Y no eran más que las doce. Empezaba la _misa del gallo_.
El órgano, con motivo de la alegría cristiana de aquella hora sublime,
recordaba todos los aires populares clásicos en la tierra vetustense y
los que el capricho del pueblo había puesto en moda aquellos últimos
años. A la Regenta le temblaba el alma con una emoción religiosa dulce,
risueña, en que rebosaba una caridad universal; amor a todos los hombres
y a todas las criaturas... a las aves, a los brutos, a las hierbas del
campo, a los gusanos de la tierra... a las ondas del mar, a los suspiros
del aire.... «La cosa era bien clara, la religión no podía ser más
sencilla, más evidente: Dios estaba en el cielo presidiendo y amando su
obra maravillosa, el Universo; el Hijo de Dios había nacido en la tierra
y por tal honor y divina prueba de cariño, el mundo entero se alegraba y
se ennoblecía; y no importaba que hubiesen pasado tantos siglos, el amor
no cuenta el tiempo; hoy era tan cierto como en tiempo de los Apóstoles,
que Dios había venido al mundo; el motivo para estar contentos todos los
seres, el mismo. Por consiguiente, el organista hacía muy bien en
declarar dignos del templo aquellos aires humildes, con que solía
alegrarse el pueblo y que cantaban las vetustenses en sus bailes
bulliciosos a cielo abierto. Aquel recuerdo de canciones efímeras, que
habían sido un poco de aire olvidado, le parecía a la Regenta una
delicada obra de caridad por parte del músico.... Recordar lo más
humilde, lo que menos vale, un poco de viento que pasó... y dignificar
las emociones profanas del amor, de la alegría juvenil, haciendo resonar
sus cantares en el templo, como ofrenda a los pies de Jesús... todo esto
era hermoso, según Ana; la religión que lo consentía, maternal,
cariñosa, artística».
«No había allí barreras, en aquel momento, entre el templo y el mundo;
la naturaleza entraba a borbotones por la puerta de la iglesia; en la
música del órgano había recuerdos del verano, de las romerías alegres
del campo, de los cánticos de los marineros a la orilla del mar; y había
olor a tomillo y a madreselva, y olor a la playa, y olor arisco del
monte, y dominándolos a todos olor místico, de poesía inefable... que
arrancaba lágrimas...». La vigilia exaltaba los nervios de la Regenta....

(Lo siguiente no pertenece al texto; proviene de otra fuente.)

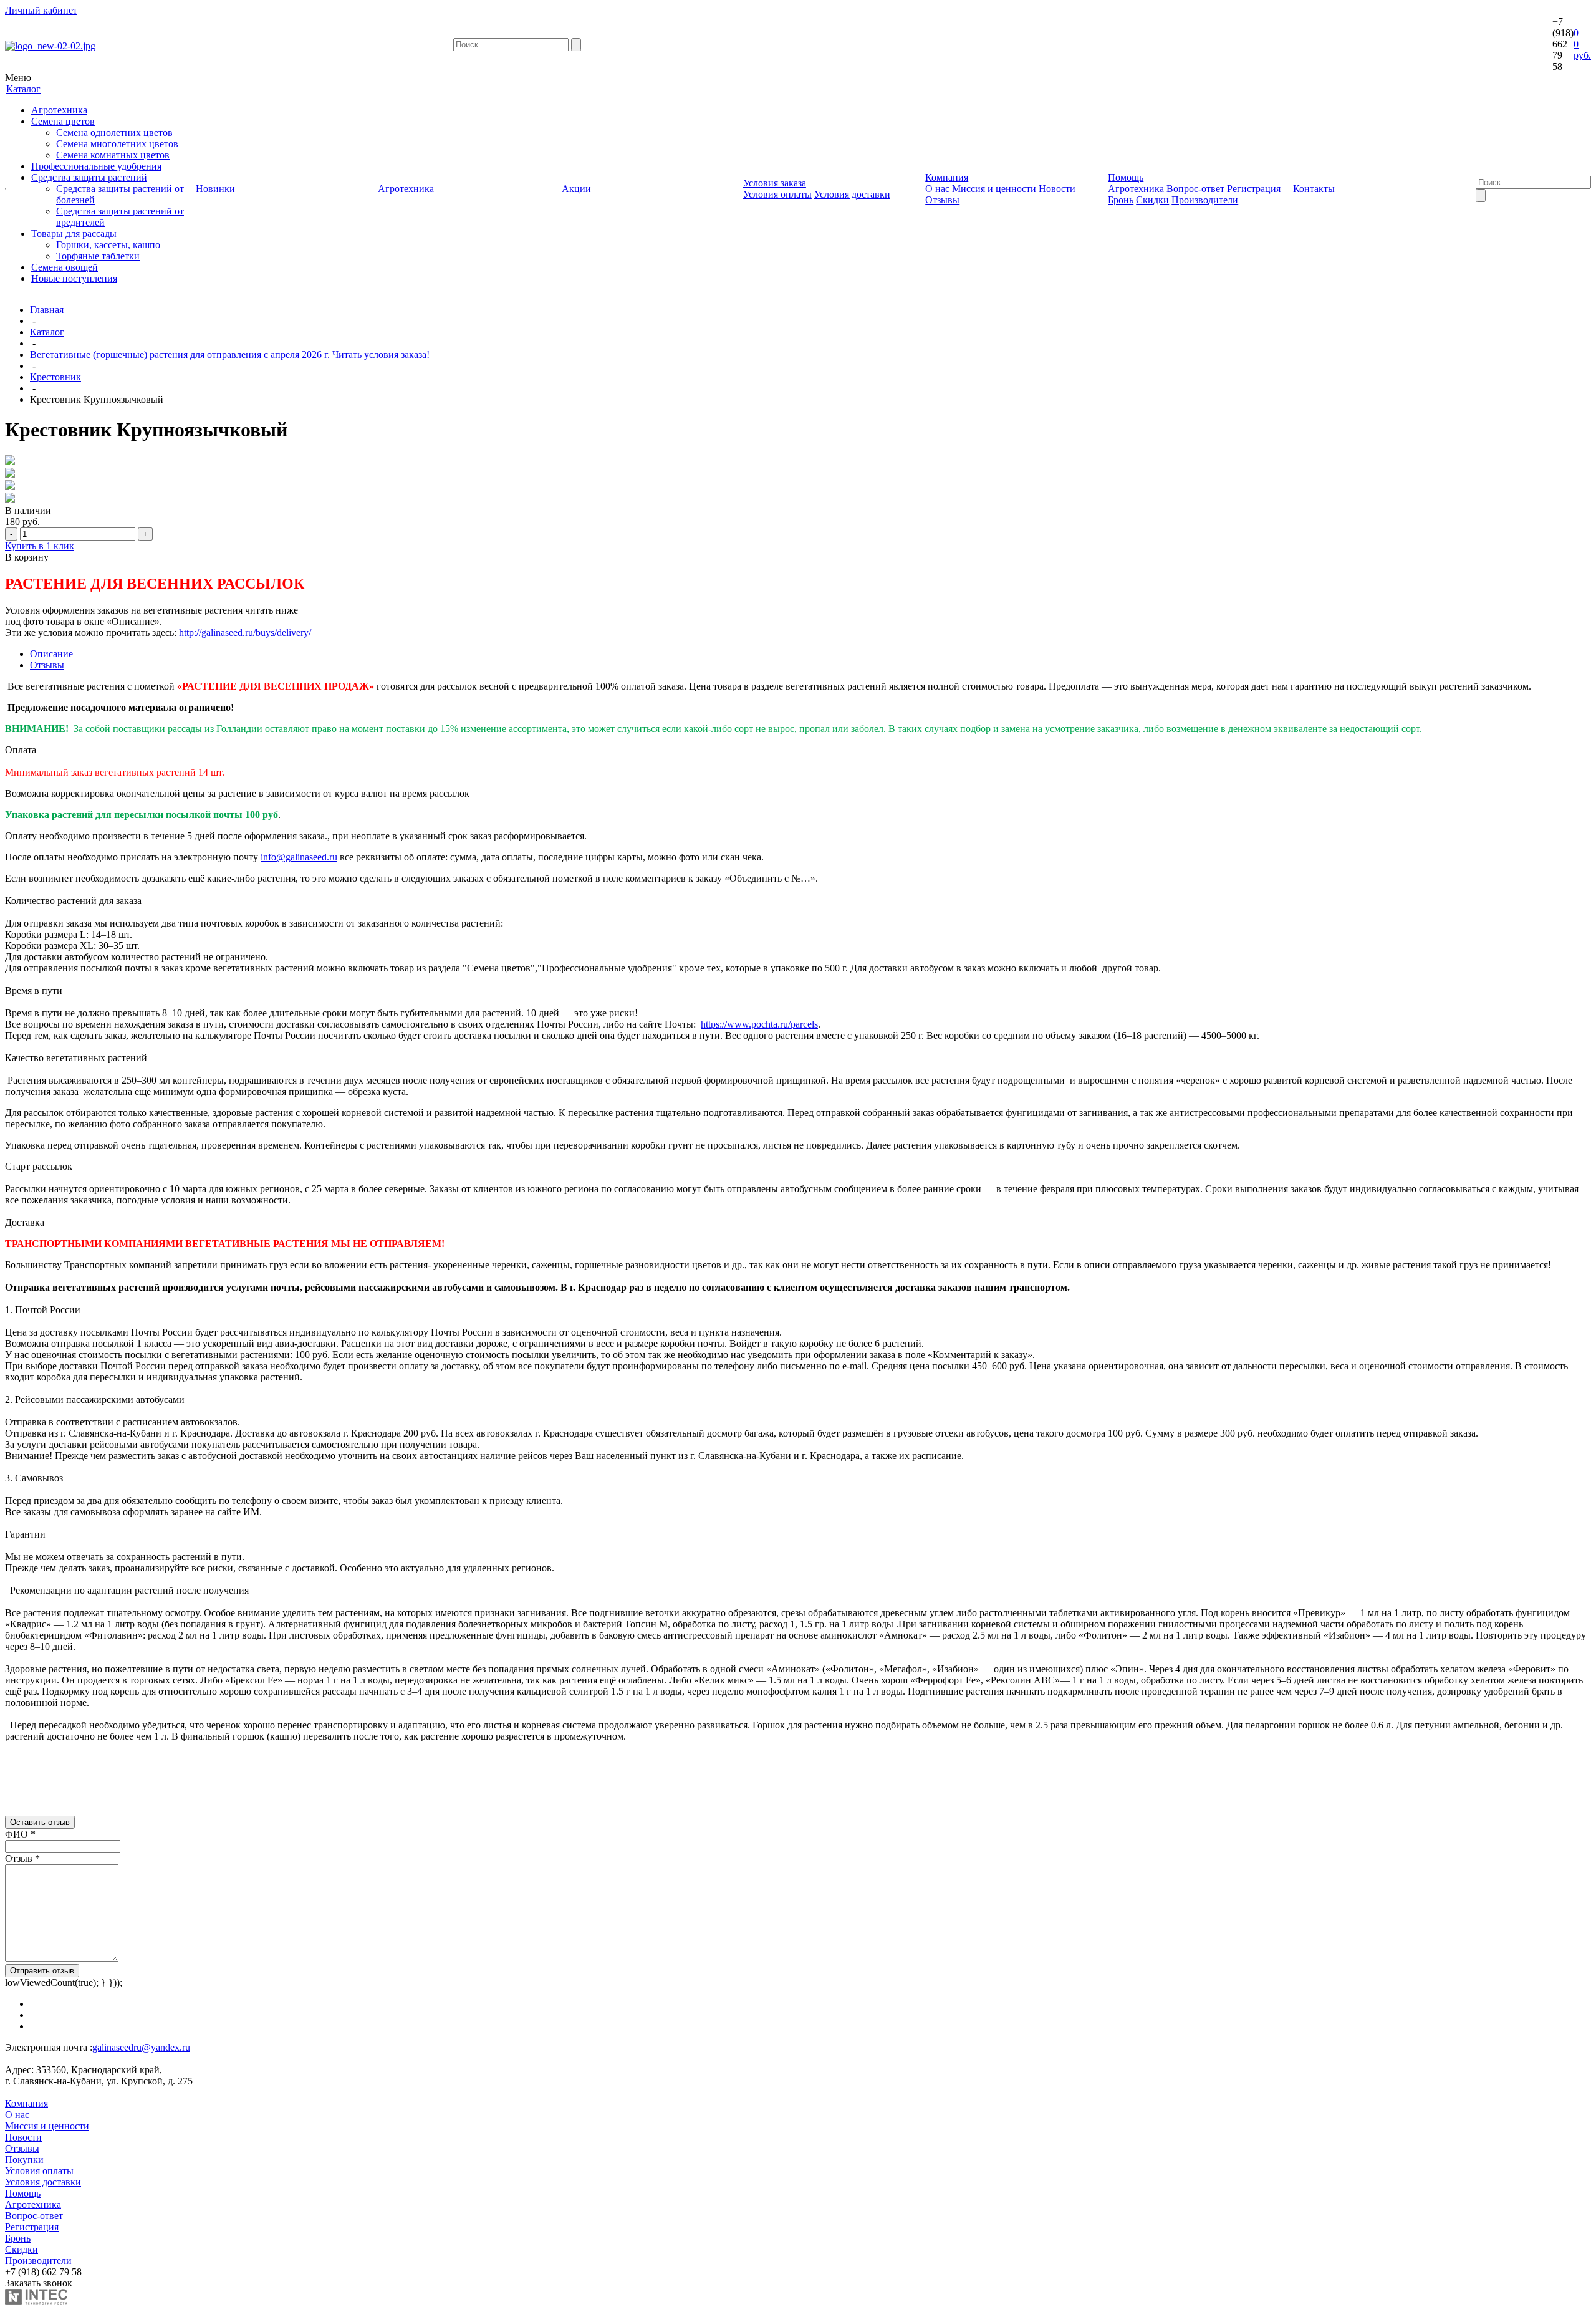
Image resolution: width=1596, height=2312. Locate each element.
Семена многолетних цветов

Su pensamiento al remontarse se extraviaba y al difundirse se
desvanecía.... Apoyó la cabeza contra la panza churrigueresca de un altar
de piedra, nuevo, que era el principal de la capilla en que estaba,
sumida en la sombra. Apenas pensaba ya, no hacía más que sentir.
La verja de bronce dorado, que separaba la capilla mayor del crucero, se
interrumpía en ambos extremos para dejar espacio a los púlpitos de
hierro, todos filigrana. Servían de atriles para la Epístola y el
Evangelio, sendas águilas doradas con las alas abiertas. Ana vio
aparecer en el púlpito de la izquierda del altar la figura de Glocester,
siempre torcida pero arrogante: la rica casulla de tela briscada
despedía rayos herida por la luz de los ciriales que acompañaban al
canónigo. El Arcediano, en cuanto calló el órgano, como quien quiere
interrumpir una broma con una nota seria, leyó la epístola de San Pablo
Apóstol a Tito, capítulo segundo, dándole una intención que no tenía.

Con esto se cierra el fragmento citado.